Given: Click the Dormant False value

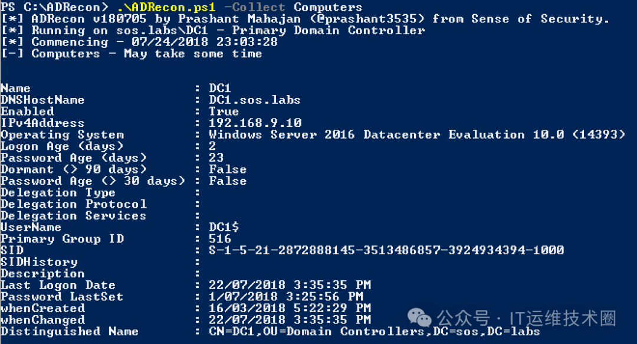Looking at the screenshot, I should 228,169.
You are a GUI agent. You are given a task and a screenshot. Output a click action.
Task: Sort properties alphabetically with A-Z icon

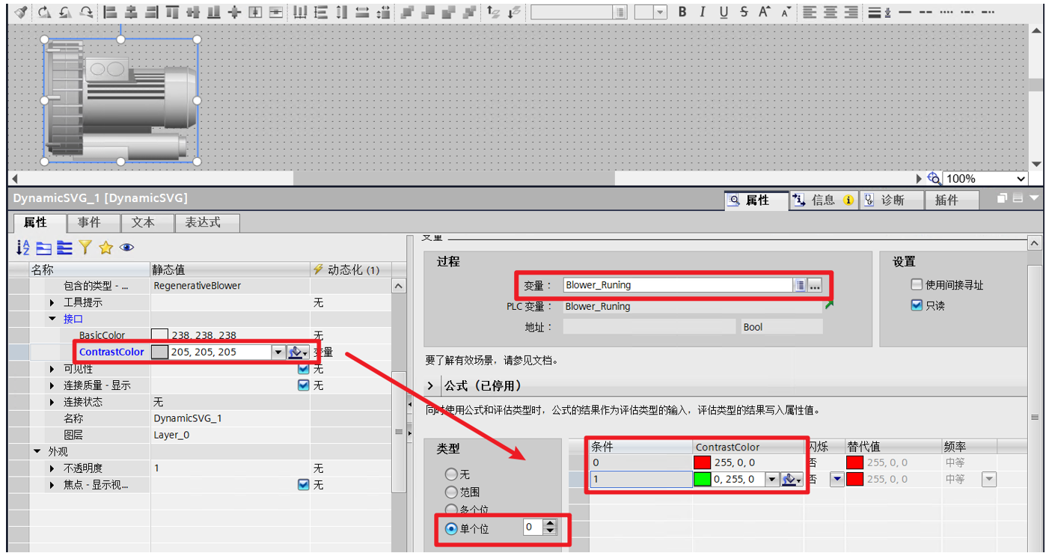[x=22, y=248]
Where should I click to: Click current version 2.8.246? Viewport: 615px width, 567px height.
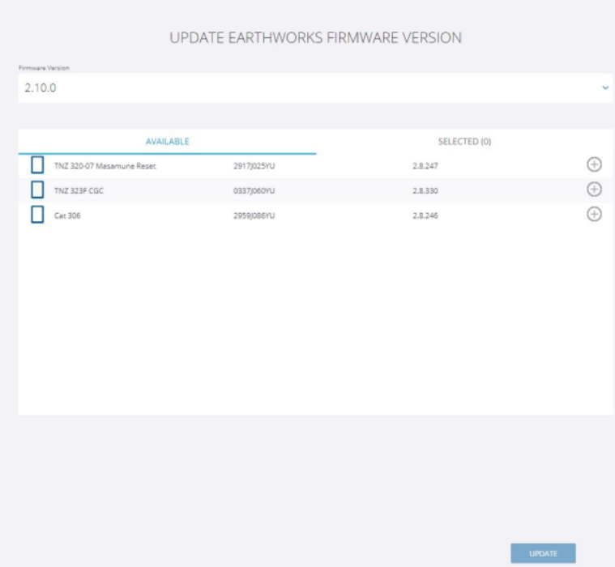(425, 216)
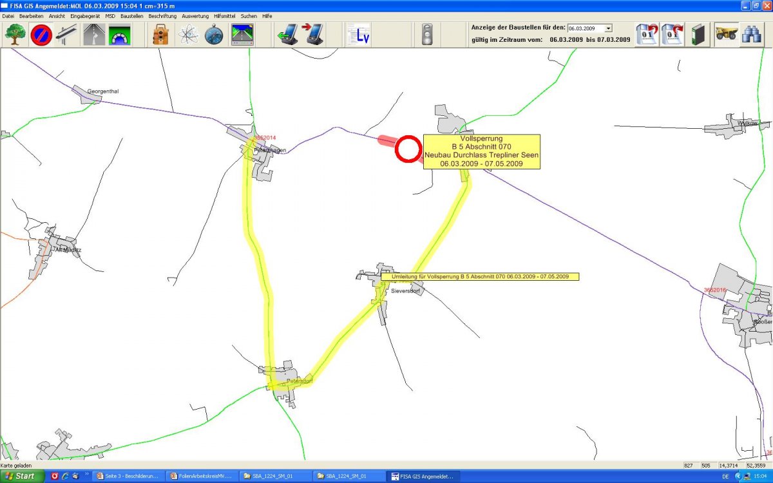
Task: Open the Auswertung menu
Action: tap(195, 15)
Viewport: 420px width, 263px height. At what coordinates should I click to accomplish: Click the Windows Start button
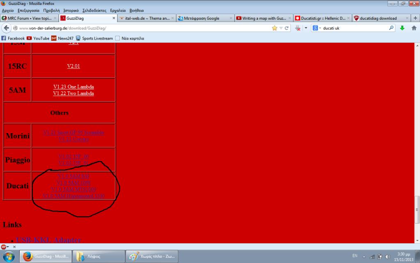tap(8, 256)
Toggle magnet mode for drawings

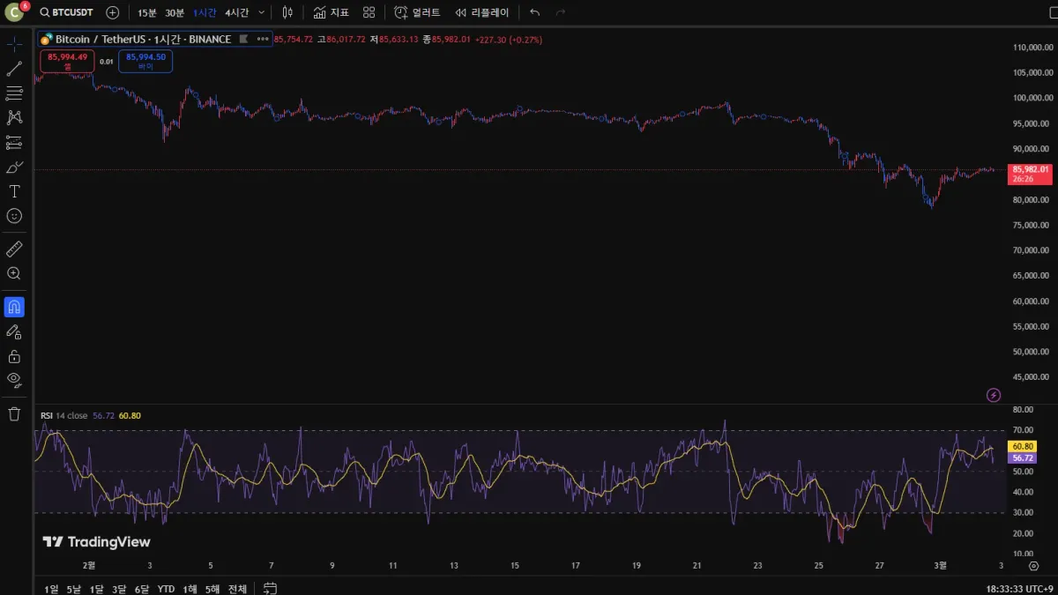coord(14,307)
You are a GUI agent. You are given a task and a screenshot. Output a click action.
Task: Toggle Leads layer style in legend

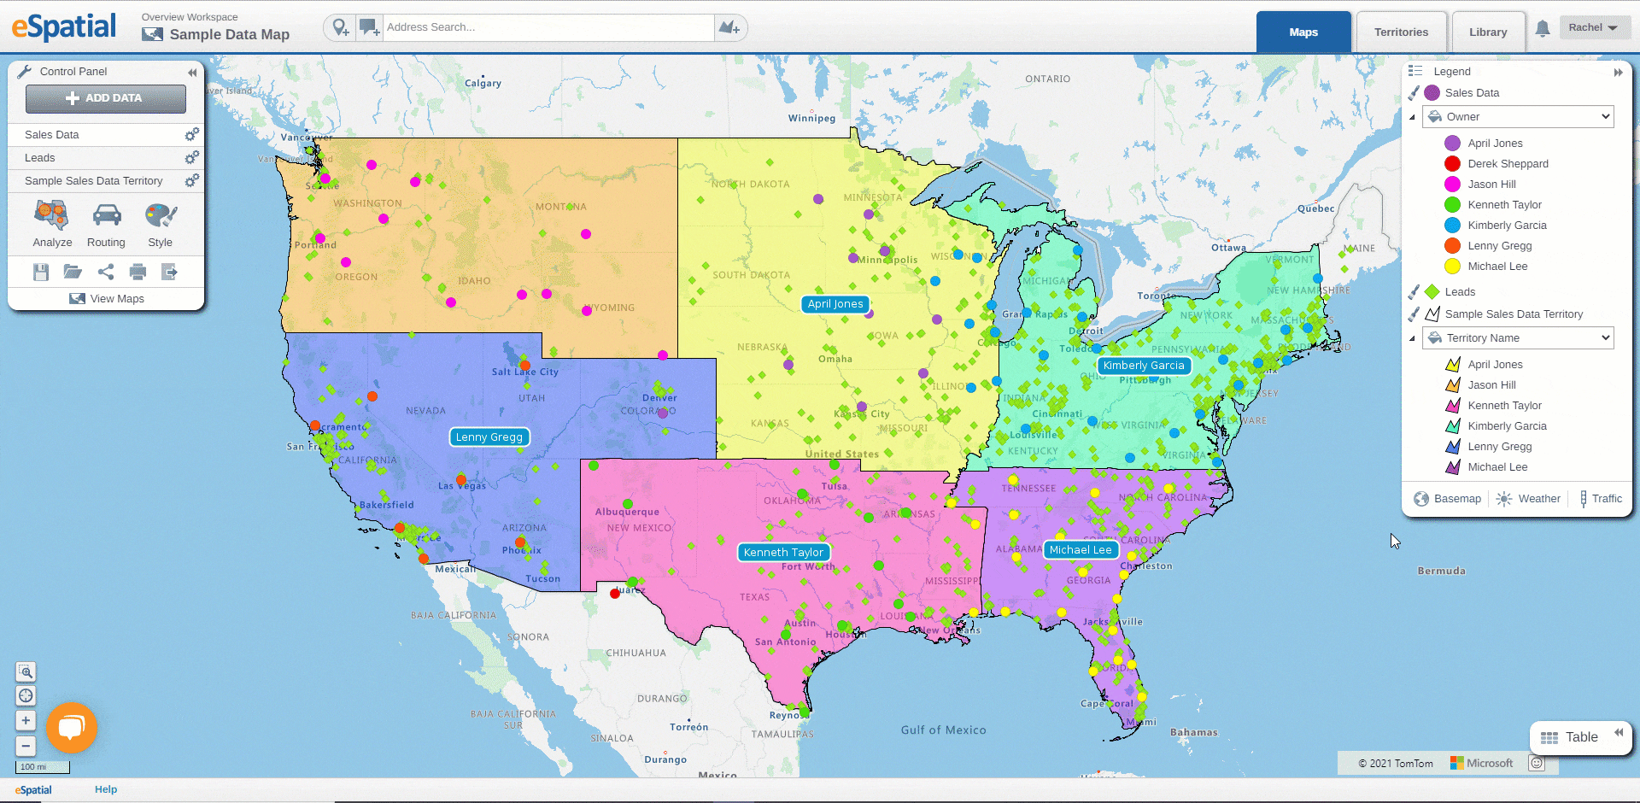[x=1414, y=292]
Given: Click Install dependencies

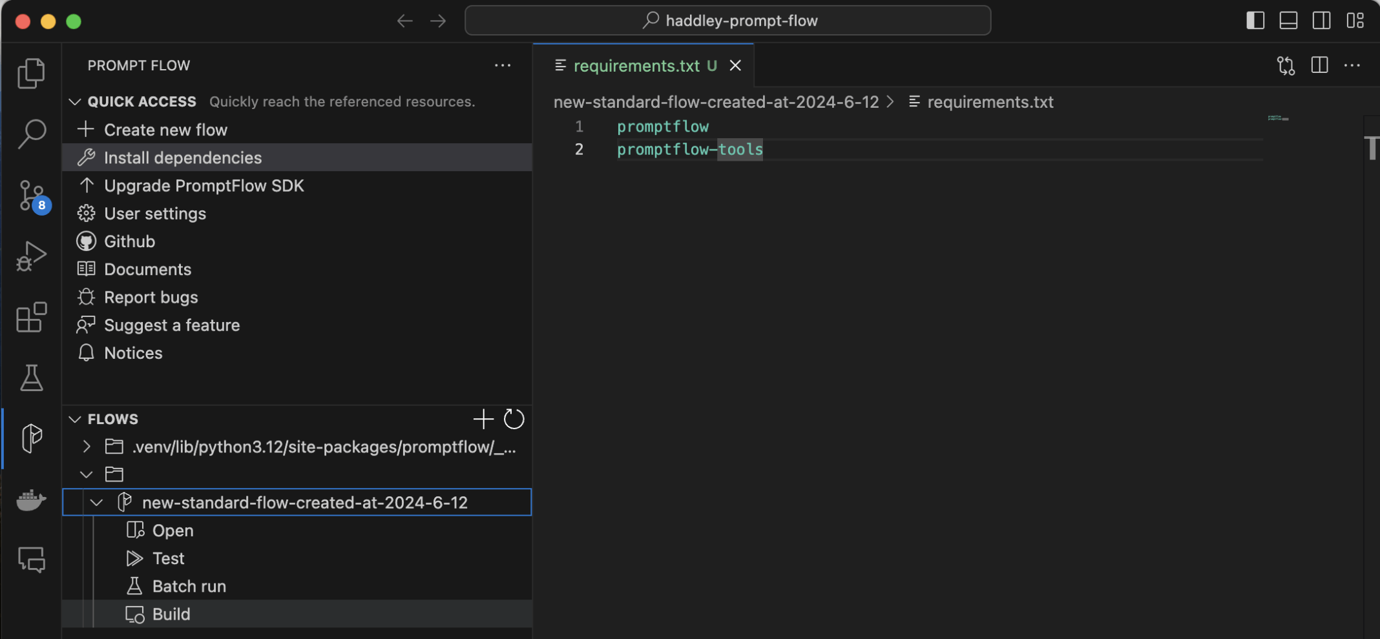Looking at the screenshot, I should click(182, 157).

—————

Task goal ::
Nothing but the lines from the one holding "Toggle magnet mode for drawings" through the final line of the records above belongs in the answer, each retyped exactly; omit the pictures.

Task solution ::
Toggle magnet mode for drawings

coord(14,307)
You are a GUI agent. You are given a task and a screenshot. Output a click action.
Task: Toggle Leads layer style in legend

[x=1414, y=292]
Given: Click Install dependencies

Looking at the screenshot, I should click(182, 157).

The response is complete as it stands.